Proposed Rule 2390, which is clearly modeled on Rule 206(4)-5, would restrict FINRA’s member firms from engaging in distribution or solicitation activities on behalf of registered investment advisers that provide or seek to provide investment advisory services to government entities if “covered employees” of those advisors make a disqualifying political contribution. The proposed rule would not specifically ban or limit the amount of political contributions covered FINRA members or their covered associates could make to government officials, but would instead impose a two-year time out on engaging in distribution or solicitation activities for compensation with a government entity on behalf of an investment adviser when the FINRA member or its covered associates make a disqualifying contribution.
While this type of pay-to-play framework should be familiar to those in the regulated community, what might not be so familiar are the disgorgement of profit provisions contained in proposed Rule 2390. Unlike SEC Rule 206(4)-5, the currently-announced framework of Rule 2390 would obligate covered FINRA members to disgorge any compensation or other remuneration received in association with, pertaining to, or arising out of, distribution or solicitation activities during the two-year time out period caused by a disqualifying contribution. The proposed rule would also prohibit covered FINRA members from entering into arrangements with investment advisers or government entities to recoup any such disgorged compensation at a later time period.
The remaining two proposals set forth in FINRA’s regulatory notice – Rule 2271 and Rule 4580 – deal with disclosure and recordkeeping requirements for broker-dealer members engaged in covered government distribution and solicitation activities. Specifically, proposed Rule 2271 would obligate covered FINRA members engaging in distribution and solicitation activities with a government entity to make specified disclosures to such entity regarding the identity of the investment adviser(s) being represented and the nature of the compensation arrangement associated with the representation. Meanwhile, proposed Rule 4580 would require covered FINRA members engaging in distribution and solicitation activities with a government entity on behalf of any investment adviser to maintain specified records that could be examined by FINRA for compliance with the obligations of proposed Rules 2390 and 2271.

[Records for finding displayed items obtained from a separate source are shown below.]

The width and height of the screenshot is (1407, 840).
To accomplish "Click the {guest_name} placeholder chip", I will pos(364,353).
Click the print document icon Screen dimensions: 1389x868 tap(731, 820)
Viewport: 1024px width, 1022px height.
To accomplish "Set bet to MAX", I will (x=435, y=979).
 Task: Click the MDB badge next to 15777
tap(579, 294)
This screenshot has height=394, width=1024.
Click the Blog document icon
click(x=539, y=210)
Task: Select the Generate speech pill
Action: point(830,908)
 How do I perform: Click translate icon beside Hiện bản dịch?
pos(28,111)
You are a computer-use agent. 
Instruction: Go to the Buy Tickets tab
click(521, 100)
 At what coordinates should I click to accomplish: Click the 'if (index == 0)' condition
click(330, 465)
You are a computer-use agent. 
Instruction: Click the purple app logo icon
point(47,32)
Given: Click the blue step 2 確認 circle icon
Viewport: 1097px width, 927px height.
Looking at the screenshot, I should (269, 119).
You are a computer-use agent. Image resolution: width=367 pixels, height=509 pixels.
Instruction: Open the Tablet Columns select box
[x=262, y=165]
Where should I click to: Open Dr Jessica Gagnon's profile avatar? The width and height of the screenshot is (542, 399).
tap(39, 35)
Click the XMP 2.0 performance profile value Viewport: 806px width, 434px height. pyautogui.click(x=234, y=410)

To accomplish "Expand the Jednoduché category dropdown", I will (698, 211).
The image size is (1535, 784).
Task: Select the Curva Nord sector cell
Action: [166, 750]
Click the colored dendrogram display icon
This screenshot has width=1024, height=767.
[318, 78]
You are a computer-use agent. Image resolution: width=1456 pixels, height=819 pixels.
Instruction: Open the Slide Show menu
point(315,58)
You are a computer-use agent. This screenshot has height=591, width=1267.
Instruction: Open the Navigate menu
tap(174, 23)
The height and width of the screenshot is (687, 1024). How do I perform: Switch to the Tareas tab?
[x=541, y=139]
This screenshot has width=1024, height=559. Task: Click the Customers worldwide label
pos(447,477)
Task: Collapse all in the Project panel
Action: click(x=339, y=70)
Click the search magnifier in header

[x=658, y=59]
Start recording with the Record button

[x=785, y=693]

In conjunction with the publication of its current regulatory notice, FINRA has requested public comment from both members and non-members on all aspects of the planned provisions, including “any potential costs and burdens of the proposed rules.” For those interested in participating in the open comment process, December 15 has been set as the current response deadline. Given the likelihood of swift adoption of the proposed rules following that date, broker-dealers subject to the regulatory reach of FINRA should begin updating their compliance programs in short order.